7月上旬に秋田の実家が水害にあった。

床上約60センチの浸水だった。

急きょ私と妹が帰省し、90近い両親の生活再建を行った。


私はこの2ヶ月半で4回帰省し、大工仕事、家財整理、役所関係、引っ越し作業などを行い、今日ようやく一段落したので、気持ちなどを記しておきたいと思い筆を執った。


両親は結局、90年近く生活してきた秋田を離れ、妹の住む愛知に引っ越すことにした。そろそろ老々介護も限界に近づいてきたと感じていたことや、水害のリスクは今後も高まり続けるだろうと予想できたことが大きな要因だった。


私は実家の処分を受け持った。

過疎化スピードの早さで日本の代表みたいに言われるような場所だ。

不動産売買のマーケットはほぼ無い。

最初から仲介に頼らず、中古物件を買い取ってリフォームして再販するタイプの不動産屋に相談しにいったが、水害物件は今多すぎて扱えないと申し訳なさそうに断られた。

町役場の空家バンクにも相談しに行った。
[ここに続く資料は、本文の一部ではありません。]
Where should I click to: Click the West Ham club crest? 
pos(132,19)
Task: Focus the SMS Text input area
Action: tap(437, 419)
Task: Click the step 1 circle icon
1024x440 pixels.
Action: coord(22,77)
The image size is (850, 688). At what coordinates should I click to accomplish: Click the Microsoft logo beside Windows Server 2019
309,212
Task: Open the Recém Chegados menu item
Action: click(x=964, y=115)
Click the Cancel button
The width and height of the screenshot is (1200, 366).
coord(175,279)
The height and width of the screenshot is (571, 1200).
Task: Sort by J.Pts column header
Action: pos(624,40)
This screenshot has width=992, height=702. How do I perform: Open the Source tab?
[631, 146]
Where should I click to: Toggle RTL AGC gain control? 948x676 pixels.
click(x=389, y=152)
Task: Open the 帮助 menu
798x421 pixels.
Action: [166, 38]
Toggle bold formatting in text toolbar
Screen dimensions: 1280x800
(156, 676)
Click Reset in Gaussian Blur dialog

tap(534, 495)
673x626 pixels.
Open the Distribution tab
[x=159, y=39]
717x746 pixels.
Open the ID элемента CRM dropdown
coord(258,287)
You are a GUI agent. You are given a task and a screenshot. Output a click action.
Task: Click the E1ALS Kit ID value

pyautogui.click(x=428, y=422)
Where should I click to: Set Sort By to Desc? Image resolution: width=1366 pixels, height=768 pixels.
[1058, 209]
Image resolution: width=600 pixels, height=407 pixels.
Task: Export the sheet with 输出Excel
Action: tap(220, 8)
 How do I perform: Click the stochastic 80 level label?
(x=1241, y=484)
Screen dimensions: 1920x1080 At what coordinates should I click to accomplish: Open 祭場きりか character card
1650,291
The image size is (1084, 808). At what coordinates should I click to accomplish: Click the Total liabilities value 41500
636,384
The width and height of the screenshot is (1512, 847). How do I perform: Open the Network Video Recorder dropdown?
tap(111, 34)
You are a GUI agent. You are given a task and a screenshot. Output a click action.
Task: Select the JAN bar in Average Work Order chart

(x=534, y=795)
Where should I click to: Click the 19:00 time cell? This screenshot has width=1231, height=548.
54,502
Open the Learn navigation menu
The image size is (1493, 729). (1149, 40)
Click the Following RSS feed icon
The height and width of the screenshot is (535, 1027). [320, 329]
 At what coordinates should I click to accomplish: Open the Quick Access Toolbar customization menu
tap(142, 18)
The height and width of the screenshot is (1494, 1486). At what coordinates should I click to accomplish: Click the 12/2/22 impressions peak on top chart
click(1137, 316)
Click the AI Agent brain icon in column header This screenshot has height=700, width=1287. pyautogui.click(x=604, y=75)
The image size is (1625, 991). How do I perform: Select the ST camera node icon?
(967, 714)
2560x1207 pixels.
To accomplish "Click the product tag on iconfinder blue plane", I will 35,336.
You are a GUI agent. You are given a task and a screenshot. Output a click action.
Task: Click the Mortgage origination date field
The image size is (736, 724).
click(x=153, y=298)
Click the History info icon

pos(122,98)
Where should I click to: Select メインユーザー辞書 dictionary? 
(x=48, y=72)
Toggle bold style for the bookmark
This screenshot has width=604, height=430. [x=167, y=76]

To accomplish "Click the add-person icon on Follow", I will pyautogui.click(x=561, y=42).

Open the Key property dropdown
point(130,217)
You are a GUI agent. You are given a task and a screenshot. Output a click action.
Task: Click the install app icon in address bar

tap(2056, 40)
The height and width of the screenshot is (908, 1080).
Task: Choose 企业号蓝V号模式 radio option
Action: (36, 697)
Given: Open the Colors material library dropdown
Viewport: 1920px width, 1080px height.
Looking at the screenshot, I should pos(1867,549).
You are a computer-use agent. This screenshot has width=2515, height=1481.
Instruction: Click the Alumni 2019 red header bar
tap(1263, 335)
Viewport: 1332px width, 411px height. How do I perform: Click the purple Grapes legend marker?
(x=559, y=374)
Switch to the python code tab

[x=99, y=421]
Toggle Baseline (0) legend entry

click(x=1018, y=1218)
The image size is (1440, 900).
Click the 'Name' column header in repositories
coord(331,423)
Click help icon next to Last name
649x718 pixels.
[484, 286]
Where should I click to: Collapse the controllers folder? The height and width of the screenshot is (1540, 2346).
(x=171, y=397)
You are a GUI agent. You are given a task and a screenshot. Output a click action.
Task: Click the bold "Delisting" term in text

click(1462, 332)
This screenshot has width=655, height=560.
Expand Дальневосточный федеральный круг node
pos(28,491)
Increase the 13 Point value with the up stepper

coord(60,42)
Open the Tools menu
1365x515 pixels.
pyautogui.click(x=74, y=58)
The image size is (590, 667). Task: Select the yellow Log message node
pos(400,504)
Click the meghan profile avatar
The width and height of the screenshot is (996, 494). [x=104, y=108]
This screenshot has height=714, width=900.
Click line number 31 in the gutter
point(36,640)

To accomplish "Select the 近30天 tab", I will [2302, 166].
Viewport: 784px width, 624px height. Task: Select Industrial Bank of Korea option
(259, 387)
査定に来てくれたのだが、審査結果は登録不可と言うことだった。修復は私の大工仕事でほぼ完璧に出来ていたにも関わらずだ。

理由は聞かされていないが、再び水害リスクのある物件を役場で仲介は出来ないと言うことだろう。


なんだよ、過疎化対策だのなんだのっていろいろと対策をうってるようだけど、やってるフリしてるだけなんじゃないのか。

と心の中で呟いてみたりしたけど、抗う元気はなかった。

まあ、予想はしていたが残念な気持ちで一杯だ。


結局売れもせず、貸すことも出来ず、我々の別荘兼倉庫と言えば聞こえは良いが、長男である私にとって、メンテコストと固定資産税がかかるだけの負の資産となった。


しかし、見回してみると、同じ様な話はあちこちから聞こえてくる。

実家の空家問題、地方の過疎化、墓じまい、お寺の廃業等々。

これらの社会問題に最近は水害が拍車をかけてるんだと言うことを今回改めて実感した。


救いだったのは、両親が相当な心労に晒されながら比較的元気に引っ越しを乗りきったことだ。


これから新しい終の棲家で老夫婦の新生活が始まる。